O último grande documento que é para nós todos hoje uma referencia chama-se "Fraternidade Humana em prol da paz mundial e da convivência comum" assinado por sua Santidade Papa Francisco e pelo Grande Imã de Al-Azhar do Egito. É um documento diria constitucional da nova forma como as diferentes religiões monoteístas se podem entender. Há um salto qualitativo onde se identifica um conceito muito positivo de cidadania, de igualdade cidadã. É um conceito que vai para lá da protecção de minorias, que é um conceito algo defensivo, onde, por exemplo, temos que proteger a minoria cristã no Médio Oriente porque são objectos de ataques. O que os grandes representantes dos mundos muçulmano e católico dizem é que somos todos iguais, todos merecemos a mesma proteção. Não é por serem minorias. Ser muçulmano num país católico ou ser cristão numa comunidade árabe muçulmana não pode implicar sofrer discriminação. Estamos a trabalhar em conceitos positivos de igualdade. A Carta de Medina e os textos do Corão abordam esta igualdade de cidadãos que não têm que ser discriminados por pertença a esta ou aquela religião. Sobre este conceito positivo, temos que trabalhar desde logo na Aliança das Civilizações e no nosso diálogo com os distintos actores e em particular com os representantes religiosos.

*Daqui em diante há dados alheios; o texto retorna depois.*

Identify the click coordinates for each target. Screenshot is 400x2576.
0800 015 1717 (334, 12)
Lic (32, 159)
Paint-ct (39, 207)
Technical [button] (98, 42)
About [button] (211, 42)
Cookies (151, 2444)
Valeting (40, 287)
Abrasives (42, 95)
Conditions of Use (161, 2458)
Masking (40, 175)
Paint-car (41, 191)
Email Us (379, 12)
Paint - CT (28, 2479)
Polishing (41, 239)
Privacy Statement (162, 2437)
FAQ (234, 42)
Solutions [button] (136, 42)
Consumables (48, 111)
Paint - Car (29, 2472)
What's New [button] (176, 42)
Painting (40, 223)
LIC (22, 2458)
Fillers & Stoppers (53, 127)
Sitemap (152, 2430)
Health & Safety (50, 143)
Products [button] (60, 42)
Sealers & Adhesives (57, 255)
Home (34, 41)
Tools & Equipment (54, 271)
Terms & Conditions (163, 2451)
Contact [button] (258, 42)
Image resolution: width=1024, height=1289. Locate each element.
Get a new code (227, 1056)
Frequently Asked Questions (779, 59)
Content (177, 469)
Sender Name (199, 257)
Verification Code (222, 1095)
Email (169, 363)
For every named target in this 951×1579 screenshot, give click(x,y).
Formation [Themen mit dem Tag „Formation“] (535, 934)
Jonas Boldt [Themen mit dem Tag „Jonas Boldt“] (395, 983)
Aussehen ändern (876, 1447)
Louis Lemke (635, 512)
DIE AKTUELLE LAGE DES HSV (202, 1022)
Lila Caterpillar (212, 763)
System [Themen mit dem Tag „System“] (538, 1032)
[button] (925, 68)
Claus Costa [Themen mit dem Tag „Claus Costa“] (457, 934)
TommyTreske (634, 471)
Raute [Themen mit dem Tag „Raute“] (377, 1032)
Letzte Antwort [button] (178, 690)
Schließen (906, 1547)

Trabalhou nas crises mais difíceis do mundo, como o conflito israelo-palestiniano, que permanece sem solução. Acredita no diálogo ?

Não é uma questão de acreditar. É simplesmente a única maneira de superar as crises. Diálogo é uma condição sine qua non. Sem diálogo não há solução. O que não significa que o diálogo conquiste tudo. De facto, a denominação de nossa organização é uma Aliança de Civilizações das Nações Unidas. Houve algumas tentativas de instituir um Diálogo de Civilizações e nós propusemos como Governo Espanhol em 2004 o lançamento desta iniciativa chamada Aliança. Na sua justificação conceptual queríamos superar o diálogo. O Diálogo é sempre necessário, mas é insuficiente. Queremos chegar a uma Aliança, um compromisso, uma vontade de trabalhar juntos para superarmos as dificuldades. É a única tarefa que nos resta fazer.